STAGE 8: ASSEMBLE THE AIRPLANE BAG
A note about boning: there are many types of boning and unfortunately not all can be used to good effect in this bag. I use rigilene boning, which is bare polyester i.e. a plasticky-thing not enclosed in a fabric sheath. It's stiff enough to hold its shape in the curved opening of the bag (unlike, say, featherlite boning) but still minimalist so that the whole bag rolls tightly without resistance or bulk. This is what it looks like. I usually buy mine by-the-inch at JoAnn. It should also be easily available on Etsy or from other online sources without having to purchase an entire roll.
At the top opening of the outer bag, fold the 1/2" SA to the WS of the fabric and press. Along just the Outer Front piece, unfold this SA and tuck the boning underneath it so that it curves outward to keep the outer bag open. Re-fold the SA to the WS and use small binder or Clover clips (paper clips can work, too!) to hold the boning in place under the folded SA.

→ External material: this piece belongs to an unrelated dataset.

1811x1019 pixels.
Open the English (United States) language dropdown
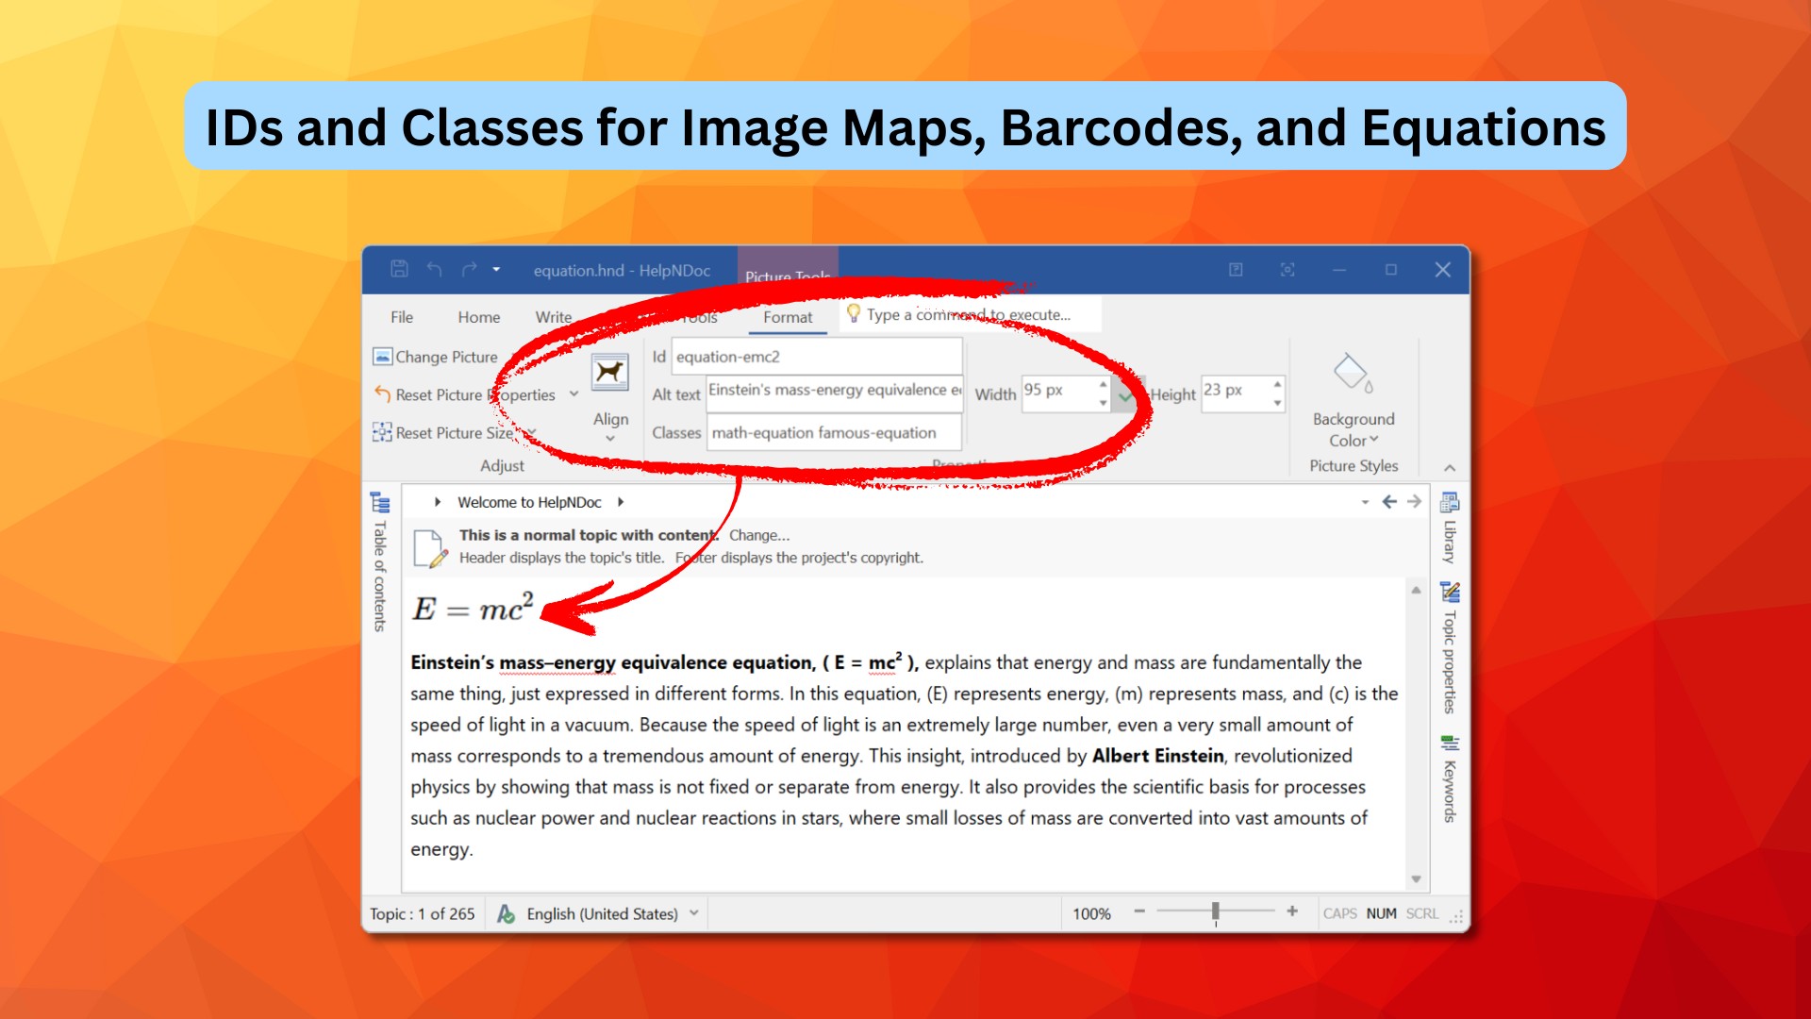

At the top opening of the bag lining, fold the 1/2" SA to the WS and press (if using a fabric that can withstand heat; otherwise finger-press). Along this folded edge, measure and mark the midpoint of the Back Lining piece - this is where you will attach the Hanging Loop.
Ensure both bag layers are RS out. Insert the bag lining into the outer bag so that their WS are together and those folded SA are sandwiched between the two layers. Align the folded edges of their openings, matching their respective back pieces and their respective front pieces. On either side of the midpoint of the Back pieces, insert 1/2" of both ends of the Hanging Loop between the two bag layers and hold in place with pins or clips.
Sew around the bag opening through all the layers to connect the two bags, stitching through the boning and the ends of the Hanging Loop.
Slide the carabiners into the Anchors.
The Airplane Bag is finished!
Hang by the carabiners to use it,
or roll it (with carabiners still attached, yes) to store.
To wash, remove the carabiners, place the Airplane Bag it in a laundry bag, and toss it in the washing machine. I prefer to air-dry these bags but I'm sure they'll hold up in the dryer on the gentle cycle as well (ripstop nylon can withstand the heat).